42 heures par semaine
La volonté de la médiathèque de changer la perception de la ville par ses habitants comme par ses visiteurs s'inscrit dans la politique de la municipalité. Celle-ci a récemment déployé des efforts pour faire de Dunkerque un lieu de tournage pour le cinéma et la télévision, tandis que les récents états généraux de l'emploi ont visé à lui redonner un dynamisme économique. La qualité de l'aménagement, la diversité des propositions concourent à faire de la nouvelle médiathèque « la maison des Dunkerquois », où tout le monde peut venir selon son envie et se sentir chez soi. La gratuité du réseau des bibliothèques fait également écho à la gratuité des transports en commun, instaurée en septembre dernier, et qui envoie le message d'une ville qui facilite la circulation, l'accès aux services et à la culture.
La médiathèque, qui sera ouverte 42 heures par semaine du mardi au samedi, est la tête d'un réseau municipal de six établissements, dont la bibliothèque de plage, qui s'inscrit lui-même dans le réseau des Balises, géré depuis 2015 par la Communauté urbaine de Dunkerque, et qui regroupe 25 équipements de lecture publique sur le territoire. Le projet de la Bib a coûté 7,65 millions d'euros financés par la ville et la communauté urbaine de Dunkerque, l'Etat, le conseil départemental du Nord et le conseil régional des Hauts-de-France.
(1) Voir « Dunkerque : la bibliothèque attitude », LH 1109, du 9.12.2016, p. 15.
« Il faut redonner à la ville confiance en elle »
Michel Tomasek, adjoint au maire de Dunkerque chargé de la culture, du patrimoine et des bibliothèques, conçoit la « Bib » comme un élément du « bonheur intérieur brut ».
Livres Hebdo : Quel projet la mairie de Dunkerque entend- elle soutenir avec cette nouvelle médiathèque ?
Michel Tomasek : Nous avons voulu une bibliothèque moderne qui, au-delà de ses fonctions traditionnelles, soit un lieu de vie en plein centre-ville, attirant pour tous - les jeunes, les actifs, les touristes -, qui permette de venir se poser, boire un café, lire la presse, ou même ne rien faire.
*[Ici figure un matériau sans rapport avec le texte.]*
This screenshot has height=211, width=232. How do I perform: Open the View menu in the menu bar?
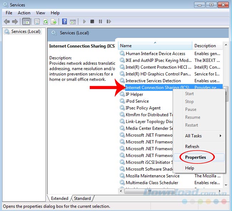(x=40, y=13)
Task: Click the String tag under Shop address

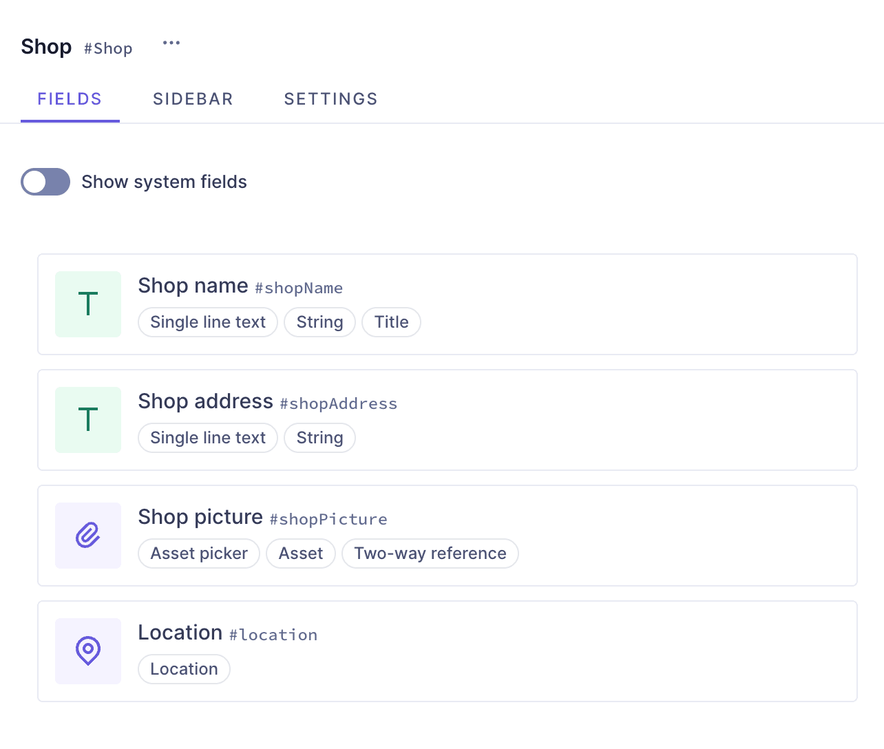Action: pos(319,438)
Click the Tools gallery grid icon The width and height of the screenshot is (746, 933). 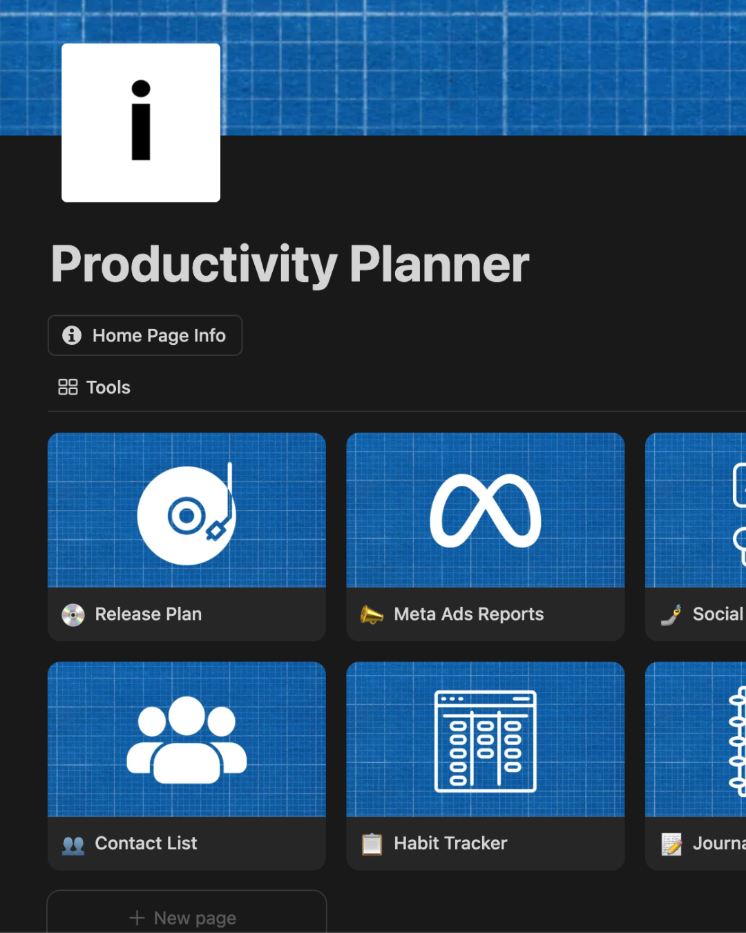[68, 387]
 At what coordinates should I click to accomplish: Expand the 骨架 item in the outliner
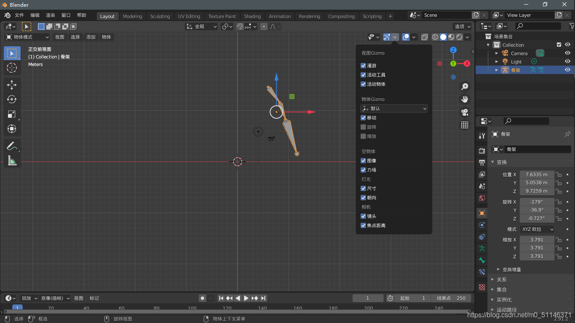(496, 70)
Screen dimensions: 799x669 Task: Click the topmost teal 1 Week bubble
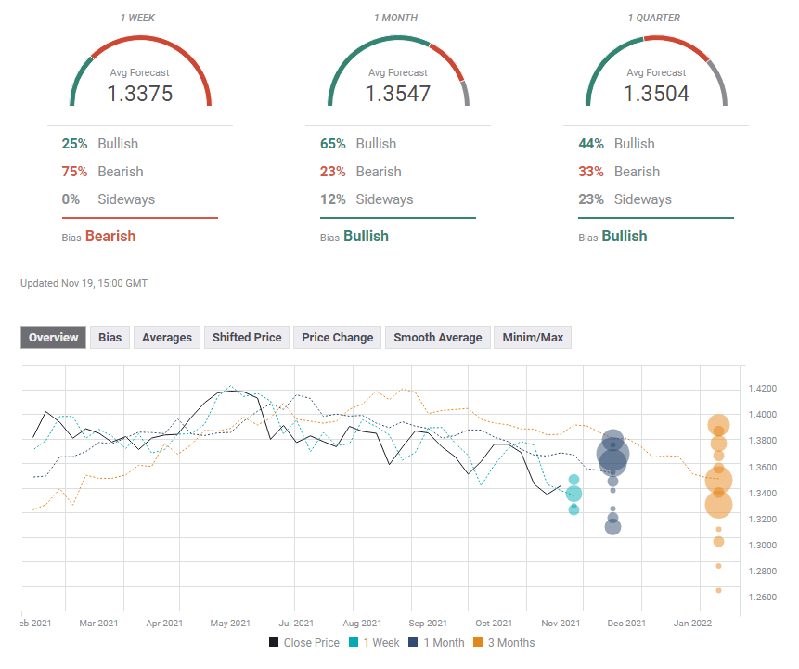pyautogui.click(x=574, y=480)
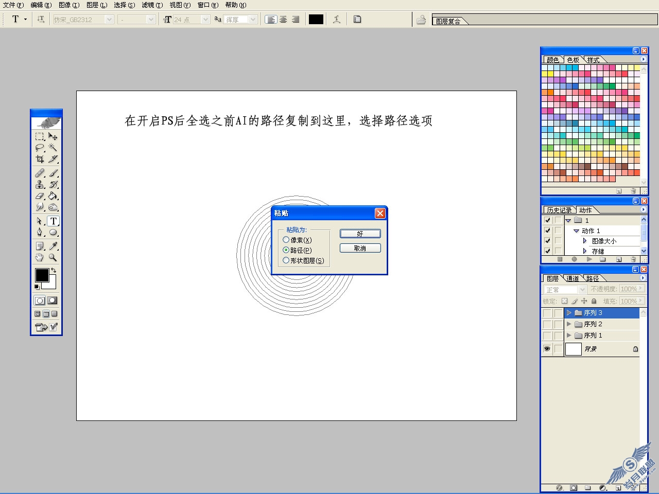Collapse the 动作 1 action entry
The width and height of the screenshot is (659, 494).
(x=576, y=231)
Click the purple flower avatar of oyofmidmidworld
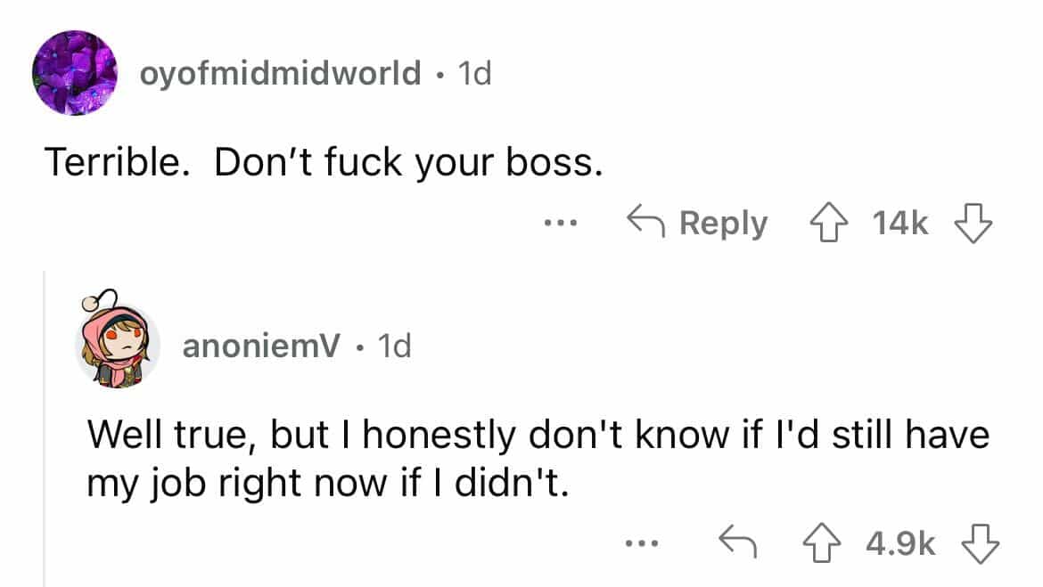1043x587 pixels. pos(75,74)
Dunkerque, ancien pôle de la construction navale et de la sidérurgie, connaît aujourd'hui des difficultés économiques et sociales. Nous perdons des habitants chaque année. Il faut rendre la ville à nouveau attractive, lui redonner confiance en elle. La bibliothèque est l'un des éléments de la politique de redynamisation de Dunkerque.
Comment s'inscrit-elle dans la cité ?
M. T. : Elle est au cœur d'un quartier qu'il fallait entièrement repenser, mais qui constitue le centre culturel de ville avec le Bateau Feu, notre scène nationale, le conservatoire de musique, les 4 Ecluses, la salle pour les musiques actuelles. Dunkerque a une forte activité culturelle, mais elle n'est pas toujours bien connue de ses habitants. Partant de ce constat, nous avons créé dans la médiathèque la boutique culture qui centralise toutes les informations. Nous avons également prévu le lieu d'exposition qui manquait à Dunkerque. Il pourra attirer à la bibliothèque des personnes qui n'ont pas l'habitude d'y venir.
Elle s'appelle juste la « Bib », pourquoi ?
M. T. :En fait, c'est comme cela qu'on l'appelait et qu'on la présentait aux habitants pendant le projet. C'est resté. Ce nom familier permet de casser une vision un peu passéiste de la bibliothèque. Pour moi, cela signifie aussi « bonheur intérieur brut », une notion inventée par le Bhoutan, que j'ai visité récemment. Je trouve que cela correspond bien à notre conception de la bibliothèque.